** Record extracts follows **

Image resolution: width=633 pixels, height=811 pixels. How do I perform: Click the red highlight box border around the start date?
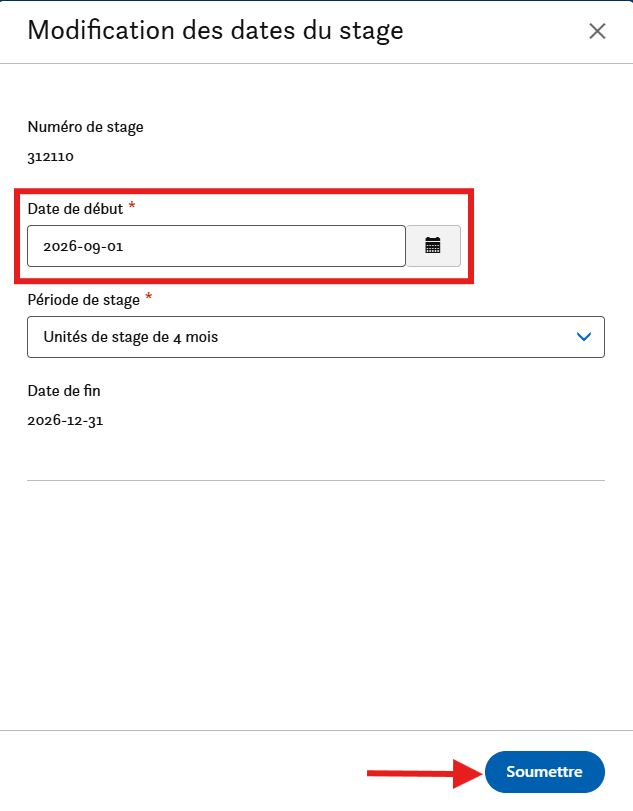[244, 191]
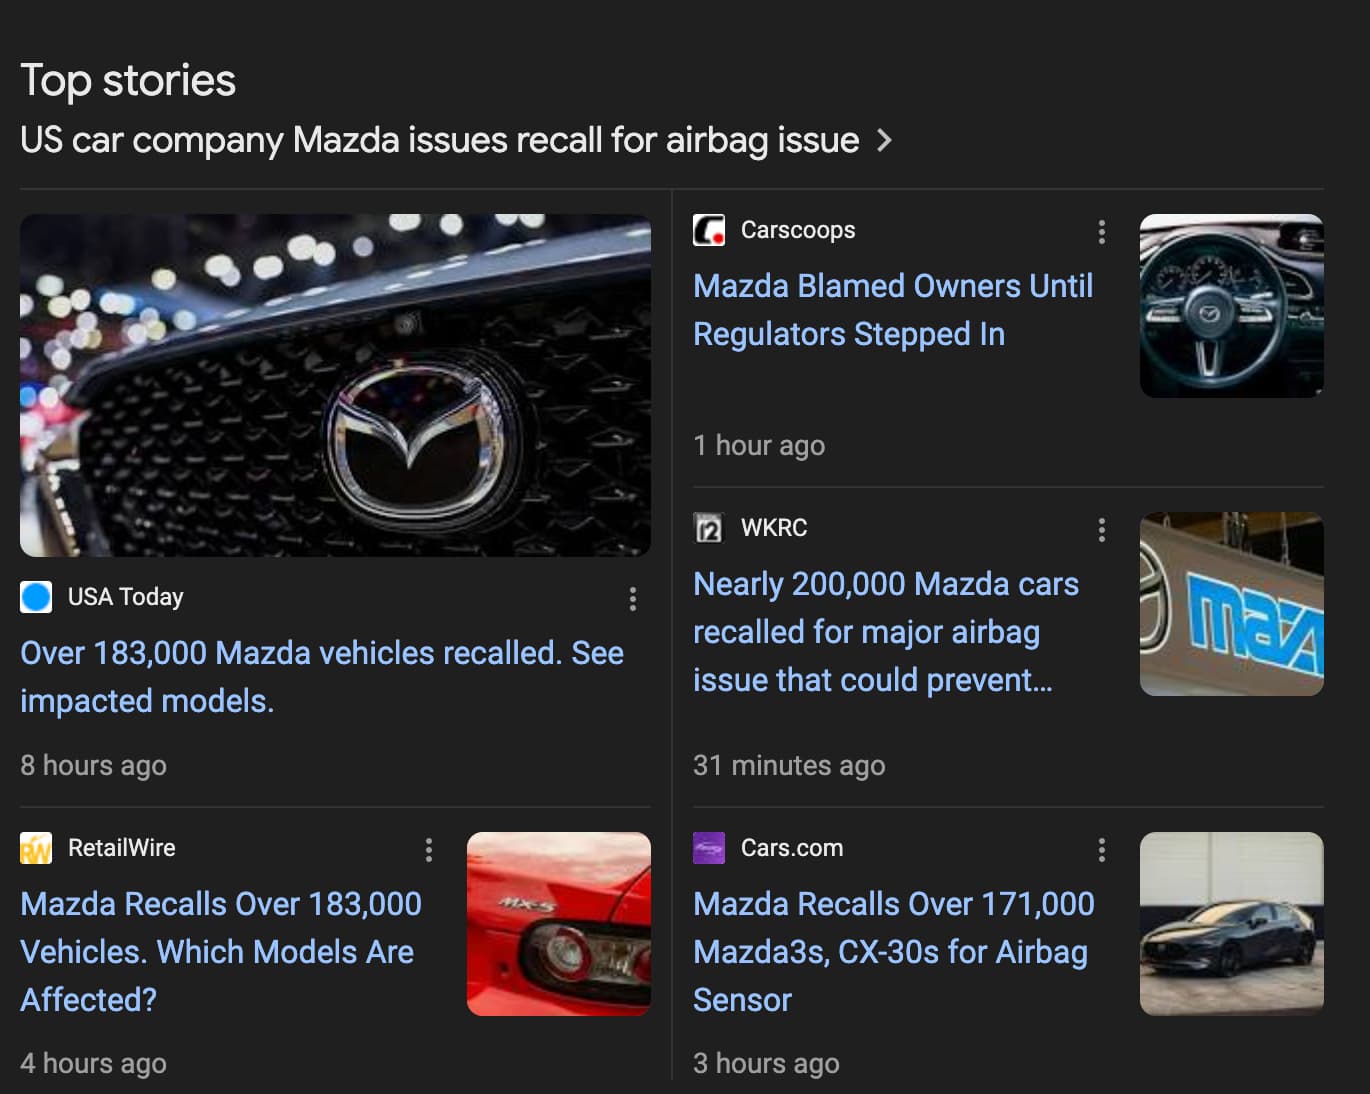
Task: Click the red MX-5 taillight thumbnail
Action: pos(559,924)

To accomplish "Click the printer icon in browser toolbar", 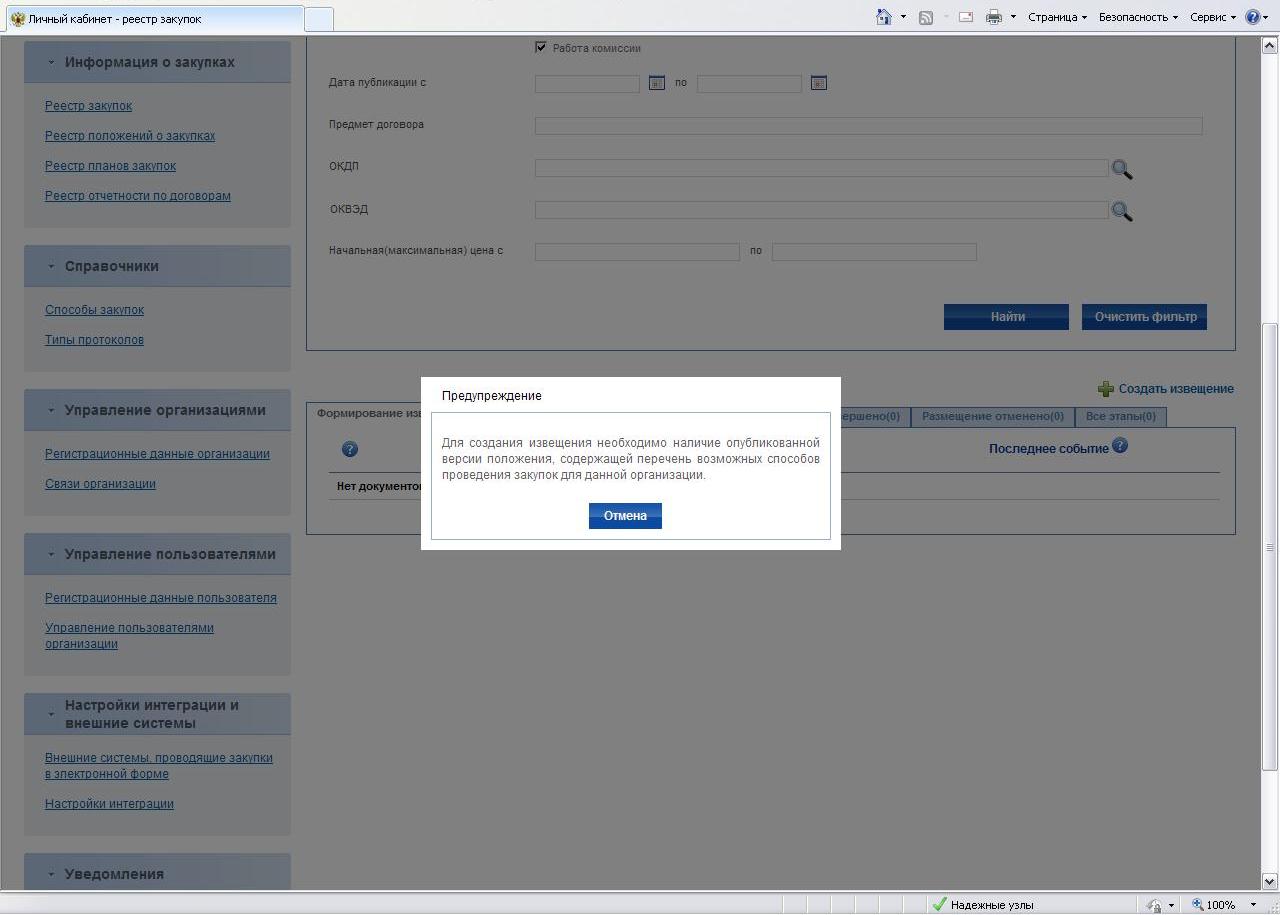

** End of Record extracts **

[Goal of the exercise]:
Without including the pictures, copy all of the data exactly.

[Result of this exercise]:
Image resolution: width=633 pixels, height=811 pixels. How do I perform: Click the red highlight box border around the start date?
[244, 191]
Task: Click the red MX-5 taillight thumbnail
Action: pos(559,924)

To accomplish "Click the printer icon in browser toolbar", 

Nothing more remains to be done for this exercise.